Immaculata Football Club is an intermediate football club based in west Belfast and playing in the Premier Division of the Northern Amateur Football League. The club plays in sky blue and plays home games at Grosvenor Recreation Centre (The Cage) on the Grosvenor Road in West Belfast close to the Westlink. Immaculata FC is currently managed by Brian McCaul.

==History==
The club was established in 1944 by the Legion of Mary as a football and boxing club. Although they were initially most noted for their youth teams Immaculata's seniors also played initially in the now defunct Lisburn League and then in the Dunmurry League (now the Belfast & District League).

They play in the Northern Amateur Football League (NAFL), and have spent most of their time in the league's lower divisions. However, in 2008–09 the club won the NAFL's Division 2C, the first of what was five back to back title wins and resultant promotions. They won 2B the following year and clinched the 2A title, and promotion from the junior to intermediate grade in 2010–11. This was followed by victory in Division 1C in 2011–12 before they secured the Division 1B title in 2012–13. They were promoted again the following season, finishing as runners-up in Division 1A for a sixth consecutive promotion.

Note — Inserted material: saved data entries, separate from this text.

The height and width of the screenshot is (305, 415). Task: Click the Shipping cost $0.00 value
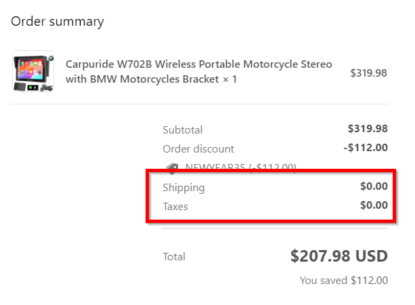(x=374, y=186)
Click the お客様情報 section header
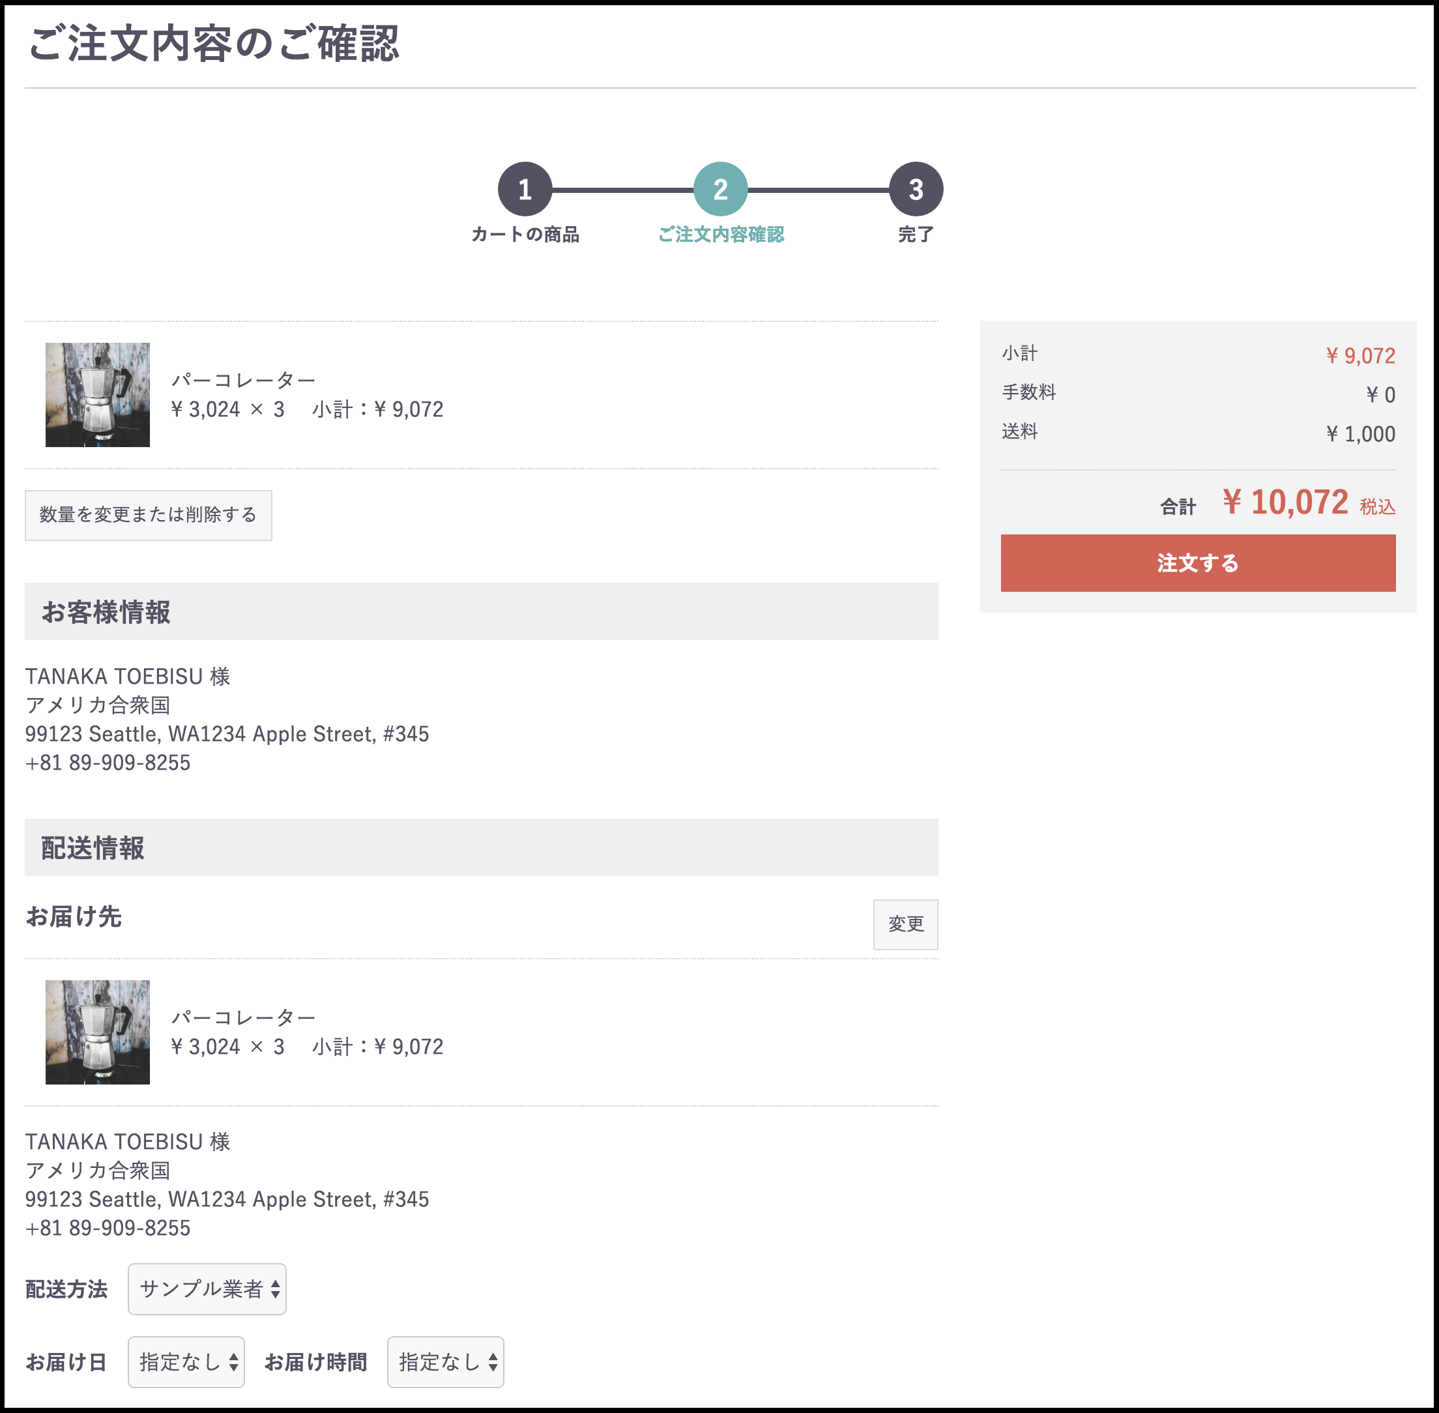The height and width of the screenshot is (1413, 1439). coord(481,612)
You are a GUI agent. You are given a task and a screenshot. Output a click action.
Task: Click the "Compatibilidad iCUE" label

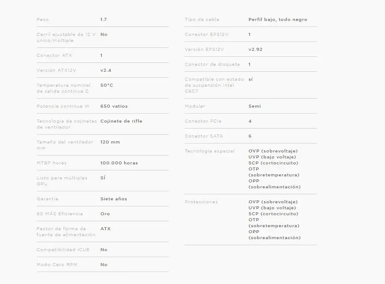tap(63, 250)
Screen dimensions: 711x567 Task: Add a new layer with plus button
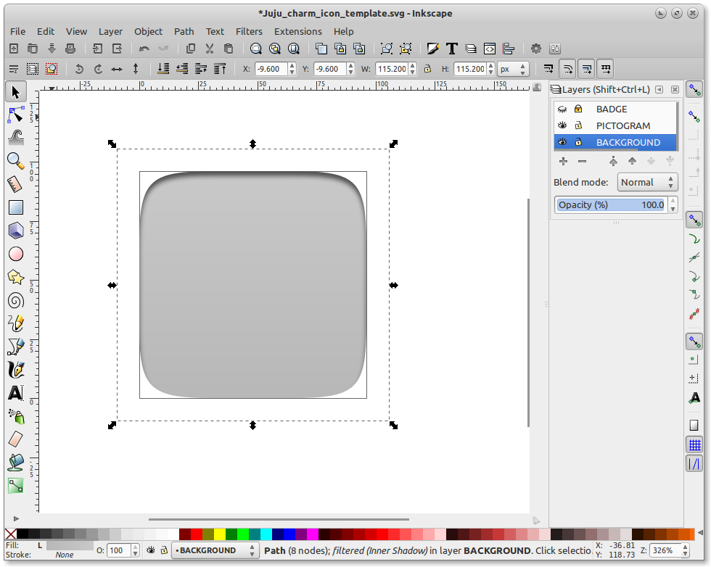[x=563, y=161]
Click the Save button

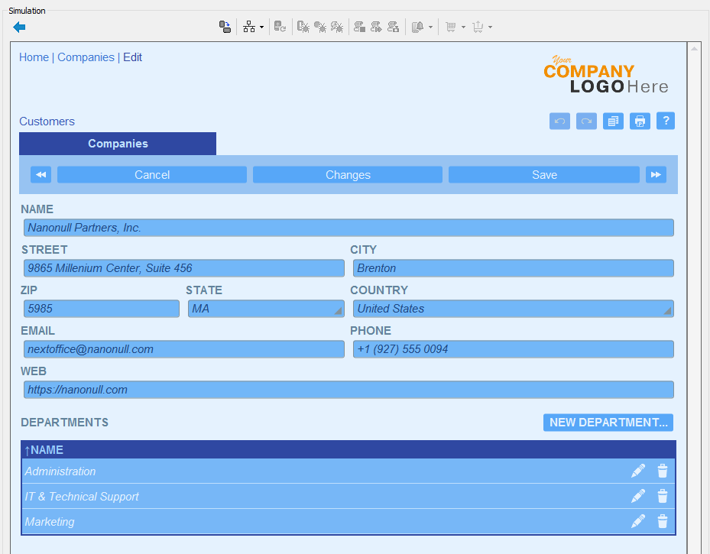pos(543,174)
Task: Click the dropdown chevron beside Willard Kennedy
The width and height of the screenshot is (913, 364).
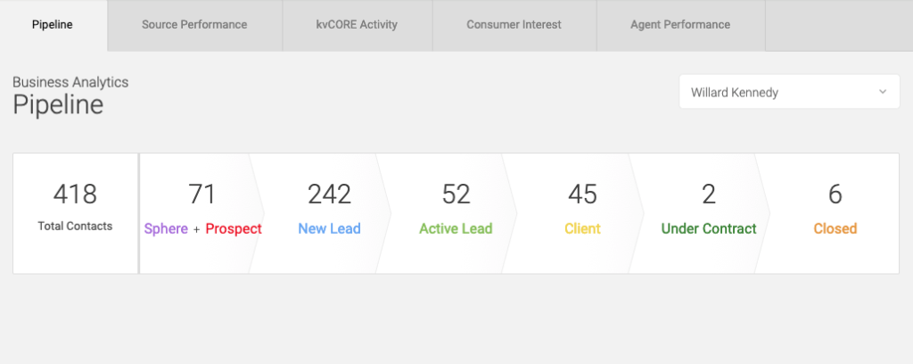Action: [883, 92]
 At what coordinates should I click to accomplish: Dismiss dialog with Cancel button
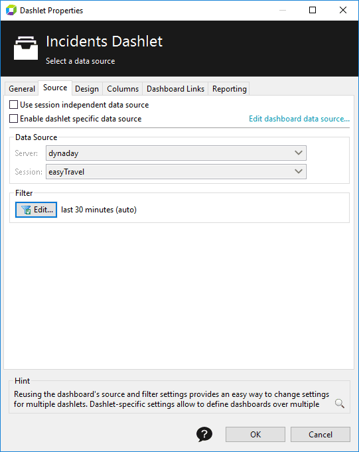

The club qualified for the Irish Cup for the first time in 2011–12, reaching the fourth round by overcoming Bourneview Young Men, Magherafelt Sky Blues and Crumlin Star before losing to Banbridge Town. They made the fifth round the following year, losing to Ards, having earlier defeated Markethill Swifts in the first round, Newbuildings United in the second round, Dunmurry Recreation in the third and Ards Rangers in the fourth.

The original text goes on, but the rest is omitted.